**Exercise instructions**. What is needed here is an exact repetition of the records below, beginning at the line that has "info@medicasapp.com (68, 2332)" and stopping after the line that has "Dr Noel Doss Lazarus (60, 766)".

(Source data)

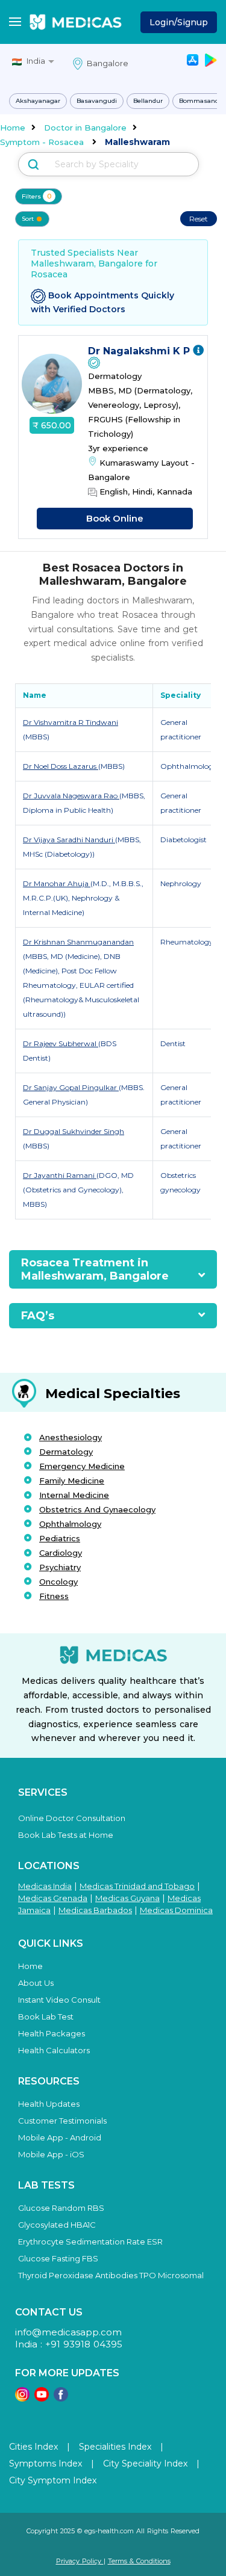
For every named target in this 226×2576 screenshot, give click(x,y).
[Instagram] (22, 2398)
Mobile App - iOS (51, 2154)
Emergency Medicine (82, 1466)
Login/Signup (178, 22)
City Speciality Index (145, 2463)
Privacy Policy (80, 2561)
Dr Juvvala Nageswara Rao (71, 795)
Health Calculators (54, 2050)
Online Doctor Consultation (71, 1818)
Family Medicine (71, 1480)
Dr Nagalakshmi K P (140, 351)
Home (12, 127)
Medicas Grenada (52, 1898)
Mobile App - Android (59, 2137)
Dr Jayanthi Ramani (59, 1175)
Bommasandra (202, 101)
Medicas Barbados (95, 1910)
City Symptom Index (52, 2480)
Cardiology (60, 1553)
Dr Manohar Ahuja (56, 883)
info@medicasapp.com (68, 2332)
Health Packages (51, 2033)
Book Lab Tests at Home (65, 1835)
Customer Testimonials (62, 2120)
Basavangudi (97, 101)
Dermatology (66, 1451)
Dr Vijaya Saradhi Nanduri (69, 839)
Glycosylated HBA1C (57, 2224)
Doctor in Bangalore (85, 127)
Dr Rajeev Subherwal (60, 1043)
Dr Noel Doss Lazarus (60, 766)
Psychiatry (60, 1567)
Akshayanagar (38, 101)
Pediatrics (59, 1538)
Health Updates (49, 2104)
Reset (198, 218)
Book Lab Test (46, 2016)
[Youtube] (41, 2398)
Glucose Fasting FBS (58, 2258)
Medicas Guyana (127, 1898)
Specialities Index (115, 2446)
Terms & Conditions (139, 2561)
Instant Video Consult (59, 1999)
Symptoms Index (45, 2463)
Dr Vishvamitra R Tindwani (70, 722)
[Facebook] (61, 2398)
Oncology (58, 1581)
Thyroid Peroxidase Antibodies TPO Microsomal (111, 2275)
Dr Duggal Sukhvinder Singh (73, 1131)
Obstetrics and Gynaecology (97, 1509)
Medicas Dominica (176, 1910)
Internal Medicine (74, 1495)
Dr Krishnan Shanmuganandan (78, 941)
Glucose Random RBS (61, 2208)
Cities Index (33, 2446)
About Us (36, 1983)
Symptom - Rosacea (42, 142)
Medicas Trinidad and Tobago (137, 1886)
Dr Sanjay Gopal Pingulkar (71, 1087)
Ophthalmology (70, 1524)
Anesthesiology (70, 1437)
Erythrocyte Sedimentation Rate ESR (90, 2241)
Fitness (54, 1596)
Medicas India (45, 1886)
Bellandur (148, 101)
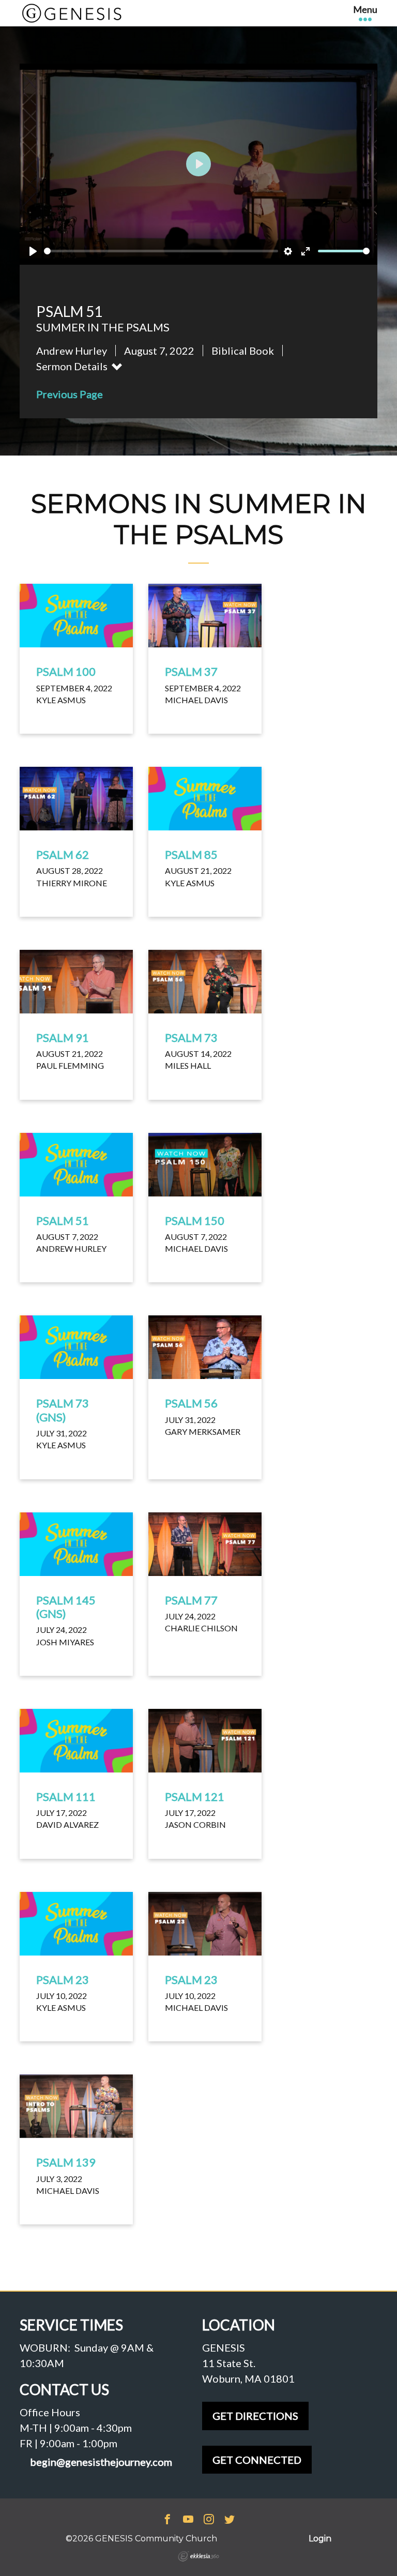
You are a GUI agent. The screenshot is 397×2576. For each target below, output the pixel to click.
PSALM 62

(End Source data)

**Completed task**.
info@medicasapp.com (68, 2332)
Health Packages (51, 2033)
Book Lab Tests at Home (65, 1835)
Customer Testimonials (62, 2120)
Basavangudi (97, 101)
Dermatology (66, 1451)
Dr Vijaya Saradhi Nanduri (69, 839)
Glycosylated HBA1C (57, 2224)
Doctor in Bangalore (85, 127)
Dr Rajeev Subherwal (60, 1043)
Dr Noel Doss Lazarus (60, 766)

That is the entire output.